Geography of Tibet consists of the high mountains, lakes and rivers lying between Central, East and South Asia. Traditionally, Western (European and American) sources have regarded Tibet as being in Central Asia, though today's maps show a trend toward considering all of modern China, including Tibet, to be part of East Asia. Tibet is often called "the roof of the world," comprising tablelands averaging over 4,950 metres above the sea with peaks at 6,000 to 7,500 m, including Mount Everest, on the border with Nepal. It is bounded on the north and east by the Central China Plain, on the west by the Kashmir Region of India and on the south by Nepal, India and Bhutan. Most of Tibet sits atop a geological structure known as the Tibetan Plateau, which includes the Himalaya and many of the highest mountain peaks in the world.
Physically, Tibet may be divided into two parts, the "lake region" in the west and north-west, and the "river region", which spreads out on three sides of the former on the east, south, and west. The region names are useful in contrasting their hydrological structures, and also in contrasting their different cultural uses which is nomadic in the "lake region" and agricultural in the "river region". Despite its large size and mountainous nature, variation of climate across the Tibetan Plateau is more steady than abrupt. The "river region" has a subtropical highland climate with moderate summer rainfall averaging around 500 millimetres (20 in) per year, and daytime temperatures ranging from around 7 °C (45 °F) in winter to 24 °C (75 °F) in summer - though nights are as much as 15 °C (27 °F) cooler. Rainfall decreases steadily to the west, reaching only 110 millimetres (4.3 in) at Leh on the edge of this region, whilst temperatures in winter become steadily colder. On the south the "river region" is bounded by the Himalayas, on the north by a broad mountain system. The system at no point narrows to a single range; generally there are three or four across its breadth. As a whole the system forms the watershed between rivers flowing to the Indian Ocean – the Indus, Brahmaputra and Salween and its tributaries – and the streams flowing into the undrained salt lakes to the north.

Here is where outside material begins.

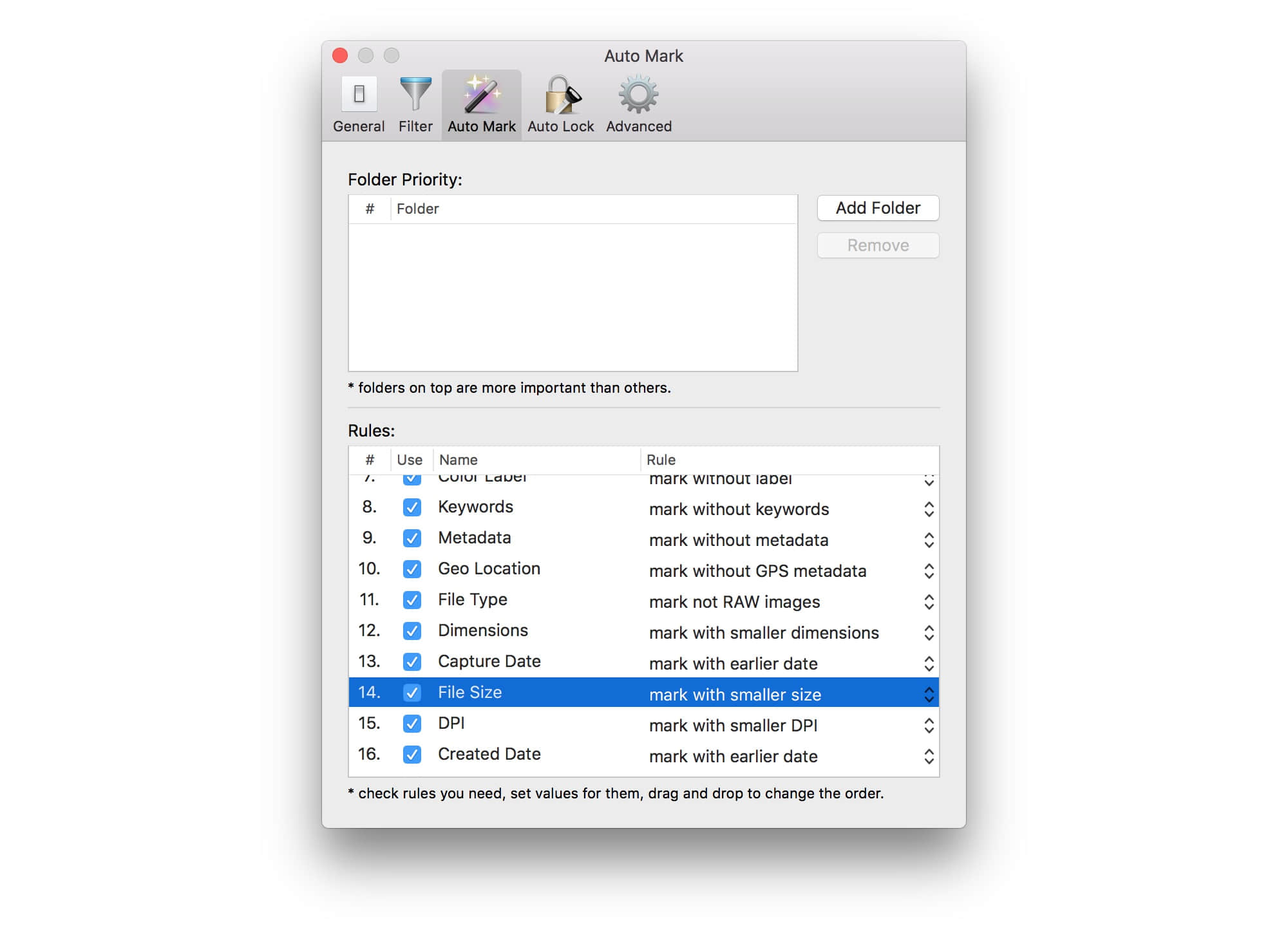This screenshot has width=1288, height=931.
Task: Toggle the DPI rule checkbox
Action: click(x=412, y=724)
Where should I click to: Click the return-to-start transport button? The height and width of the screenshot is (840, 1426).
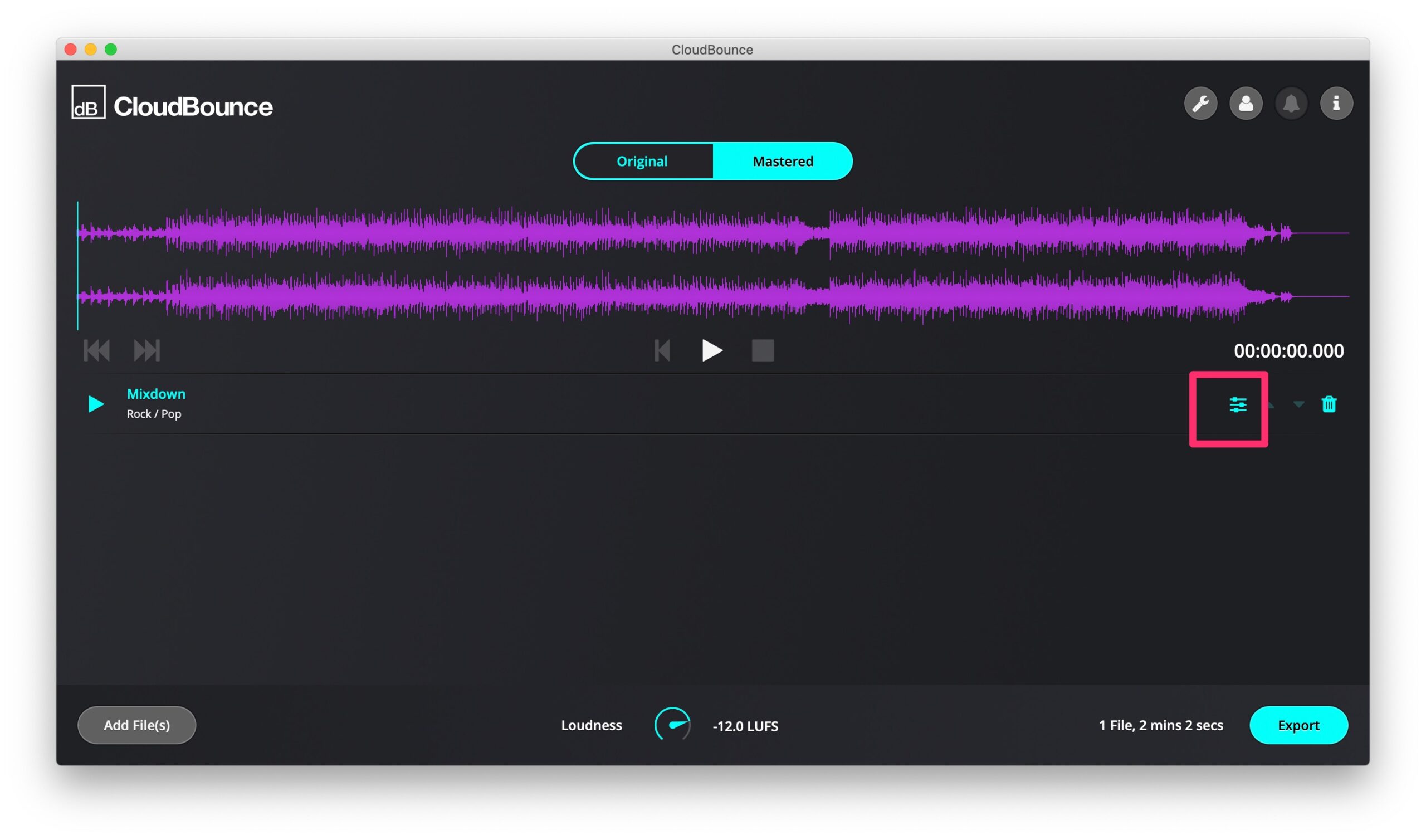point(662,350)
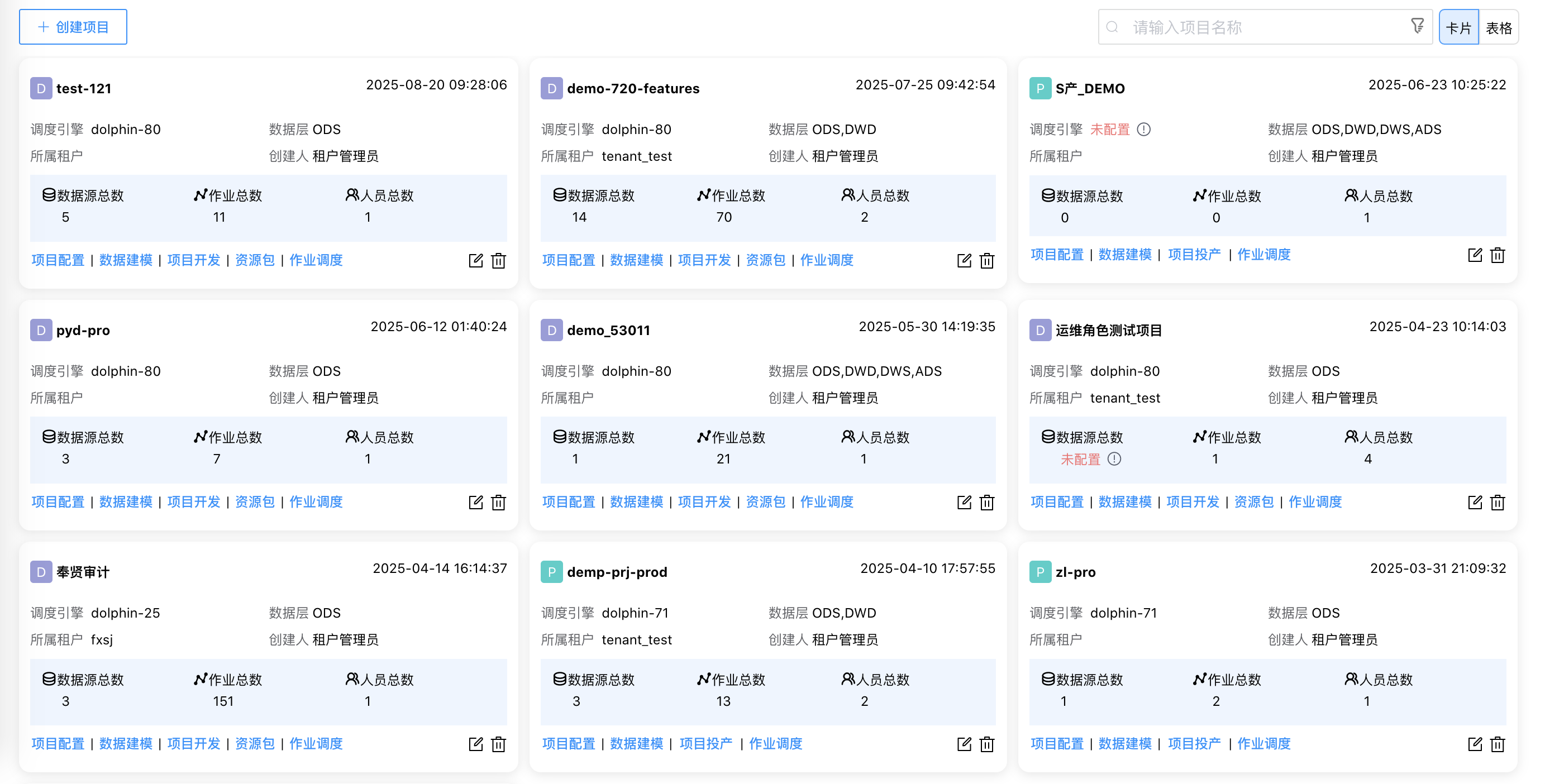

East Tibet: The tortuous ways of Nu, Lancang and Jinsha Rivers cut through the majestic Hengduan Mountain range, creating breathtaking landscapes of high mountains and deep canyons. Higher in the north and lower in the south, the mountain and canyon area in the eastern part of Tibet presents a wide diversity of fauna and flora as well as a unique combination of snow-capped peaks and verdant hillside forests.
South Tibet: Mt. Everest soars to a height of some 8,848m skyward and together with several other mountain ranges with an average altitude of 6,000m, constitutes the Himalayan mountain range as the highest mountainous area in the south of Tibet. With the higher western end of this area being dry and freezing, the eastern region is temperate, humid and densely forested. Meanwhile, between the Himalayas and the Gangdise, the Yarlung Tsangpo River winds its way through this region leaving a fertile agricultural area of lakes, basins and river valleys along its course.
North Tibet: Vast plateaus in the north of Tibet, specifically around the Kunlun Mountain, the Tanggula Mountain and between the Gangdise and the Nyainqentanglha Mountains, cover 2/3 of the total area of Tibet. Dotted with numerous lakes and basins, the plateaus, among which Changtang Plateau is the best known, provide rich animal husbandry products for other parts of Tibet.